> [Selection]:
++++++++++
In Purgatory _ Need a guide out

iVillage Member
Registered: 01-20-2013
In Purgatory _ Need a guide out
11
Mon, 01-21-2013 - 8:18am

Hi!  I just found this site last night and feel like it may be the lifeboat I need to get through what I know I must do.  I am 41 and have been involved in an affair with a younger man who is married with 2 small children.  I was married when we met (also with two children 13 and 11).  We met online on a website for affairs (ugh!).  I had been married for 20 years and knew that things were in trouble. Not long after AP and I started seeing each other, my H and I separated.  It has been almost 8 months.  I know intellectually that this relationship is a dead end.  I have put energy into this man which should have rightfully gone to my children and to my job.  When I read the words 'A fog' on  here, I knew I was in the right place because I have been in a fog.  I have had my head so far up this guy's butt I don't know what is reality anymore.  I do feel addicted.  I want to break it off but I am afraid of being alone.  I  know that I have to do this but I am a sick to my stomach at the thougth of not having contact with him. In the beginning, he seemed so interested in me and now I feel like I am just here to make him feel better.  I just have never been with anyone like him before.  I know everyone feels that way.  I know this is nothing unique.  Still it hurts.
++++++++++
> [Extracted material]:
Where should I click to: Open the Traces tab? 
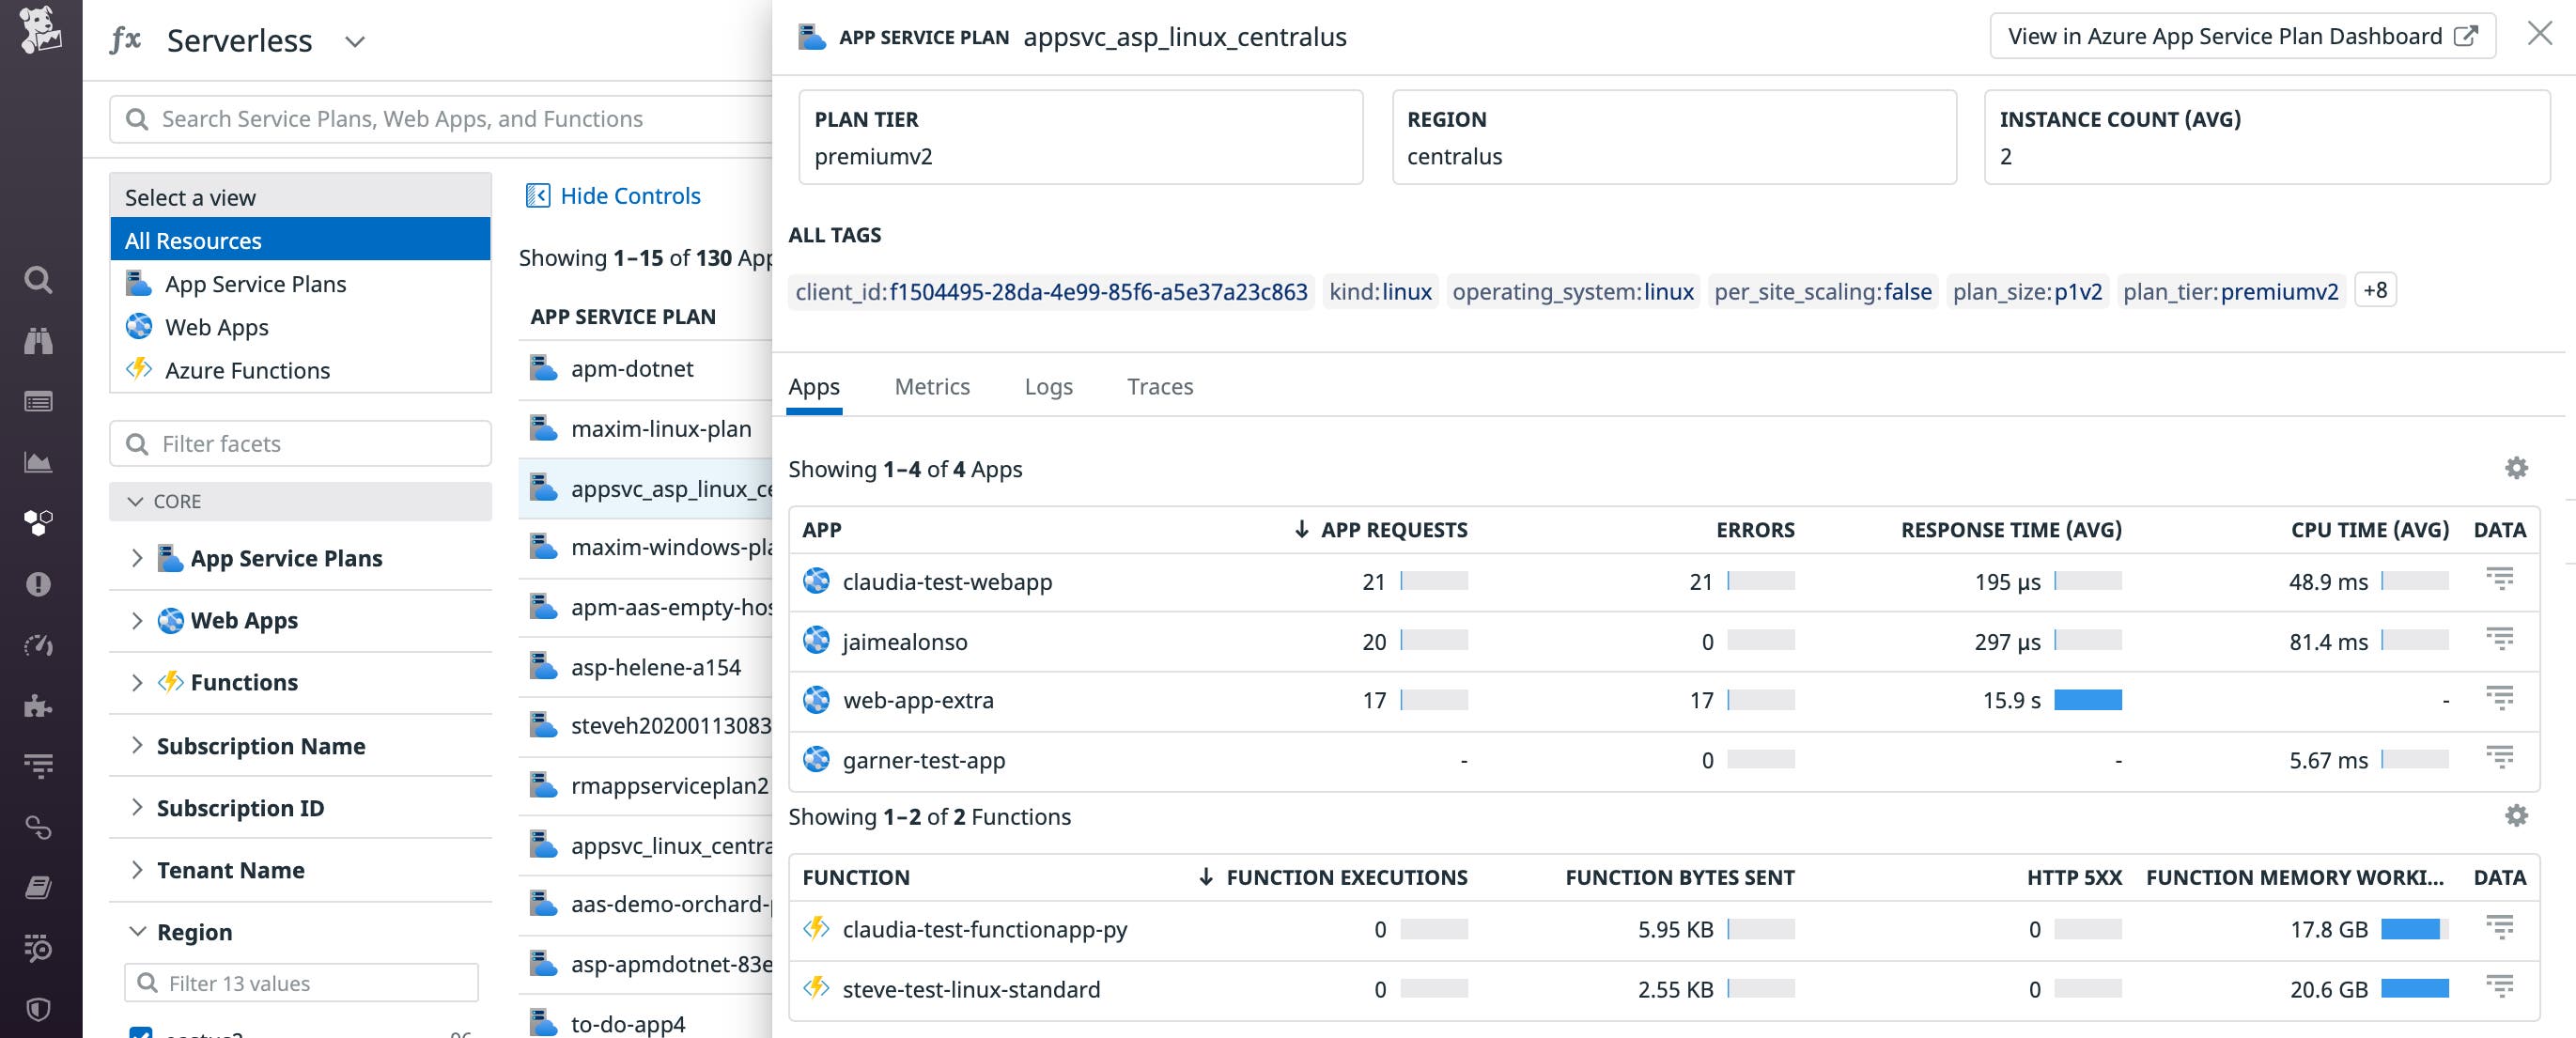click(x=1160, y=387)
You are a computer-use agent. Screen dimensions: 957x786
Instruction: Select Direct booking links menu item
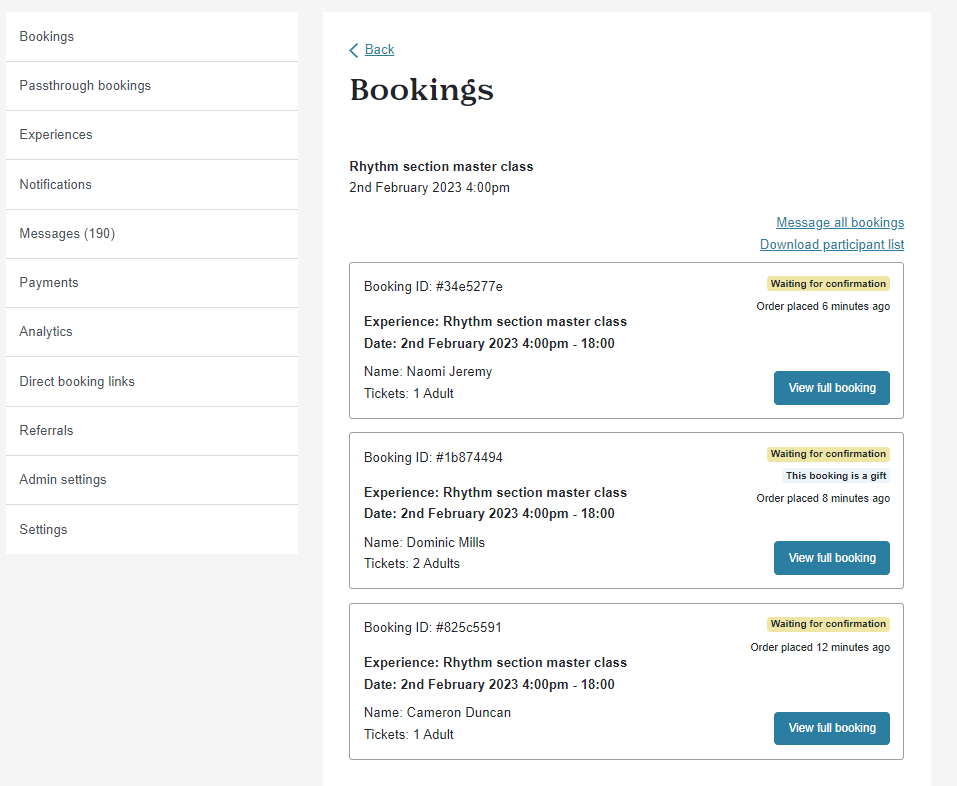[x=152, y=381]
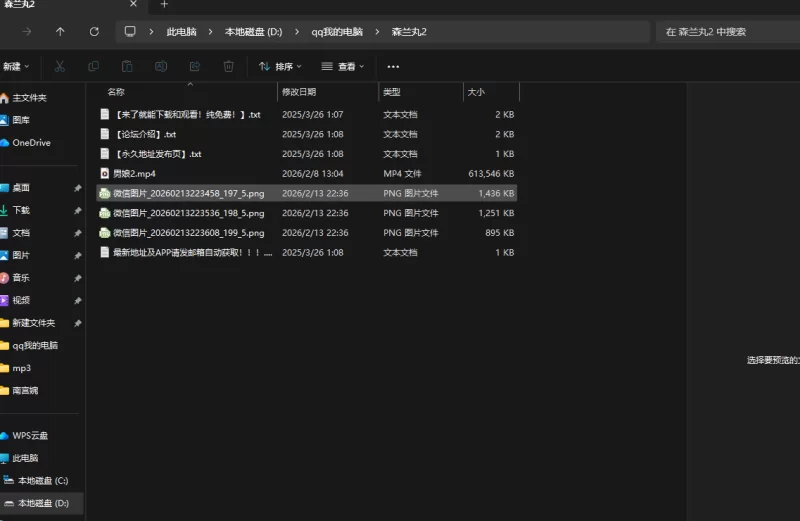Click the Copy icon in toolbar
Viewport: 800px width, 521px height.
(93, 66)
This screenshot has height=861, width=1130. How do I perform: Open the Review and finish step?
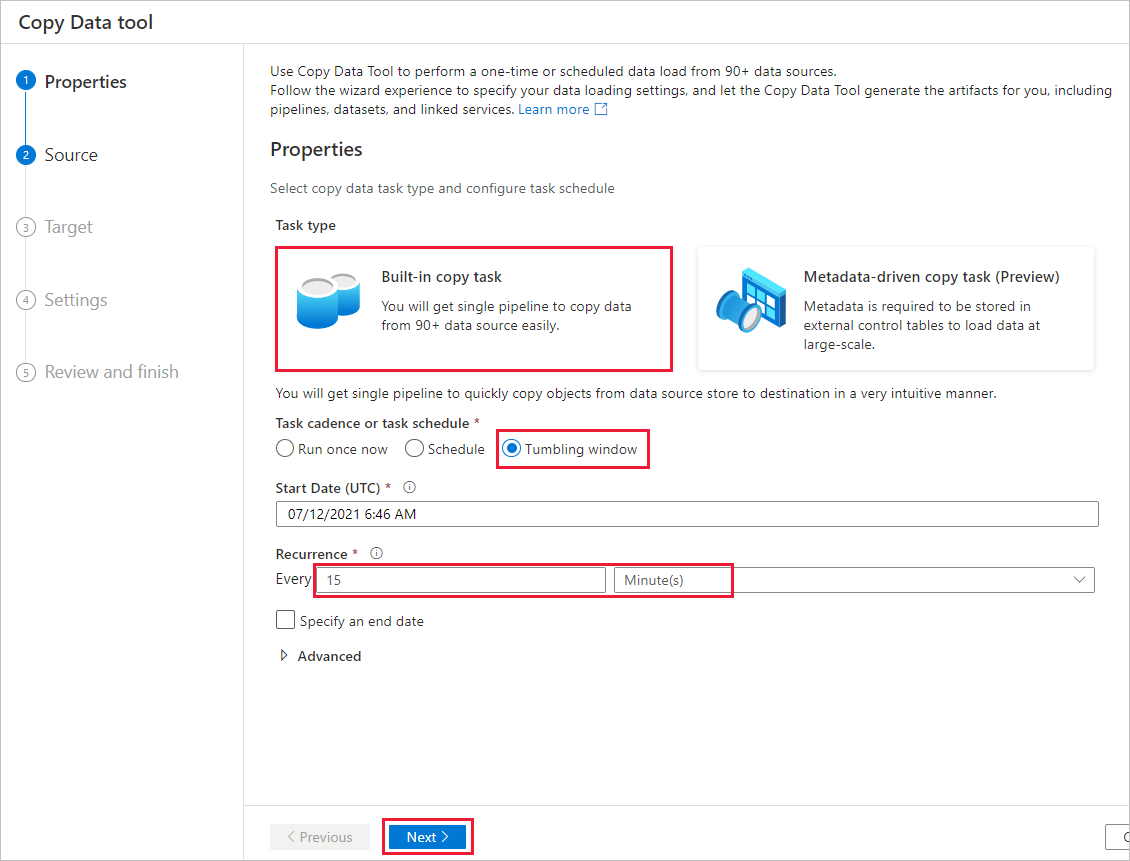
++++++++++
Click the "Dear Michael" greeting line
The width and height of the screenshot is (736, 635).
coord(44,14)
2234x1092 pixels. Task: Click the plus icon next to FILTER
++++++++++
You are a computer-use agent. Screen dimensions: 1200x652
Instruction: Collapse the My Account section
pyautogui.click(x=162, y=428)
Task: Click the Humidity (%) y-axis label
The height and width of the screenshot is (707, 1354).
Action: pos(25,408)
++++++++++
> [Your instructions]: Please copy out the whole forum post about ending an affair, word for word.

> [Expected answer]:
In Purgatory _ Need a guide out

iVillage Member
Registered: 01-20-2013
In Purgatory _ Need a guide out
11
Mon, 01-21-2013 - 8:18am

Hi!  I just found this site last night and feel like it may be the lifeboat I need to get through what I know I must do.  I am 41 and have been involved in an affair with a younger man who is married with 2 small children.  I was married when we met (also with two children 13 and 11).  We met online on a website for affairs (ugh!).  I had been married for 20 years and knew that things were in trouble. Not long after AP and I started seeing each other, my H and I separated.  It has been almost 8 months.  I know intellectually that this relationship is a dead end.  I have put energy into this man which should have rightfully gone to my children and to my job.  When I read the words 'A fog' on  here, I knew I was in the right place because I have been in a fog.  I have had my head so far up this guy's butt I don't know what is reality anymore.  I do feel addicted.  I want to break it off but I am afraid of being alone.  I  know that I have to do this but I am a sick to my stomach at the thougth of not having contact with him. In the beginning, he seemed so interested in me and now I feel like I am just here to make him feel better.  I just have never been with anyone like him before.  I know everyone feels that way.  I know this is nothing unique.  Still it hurts.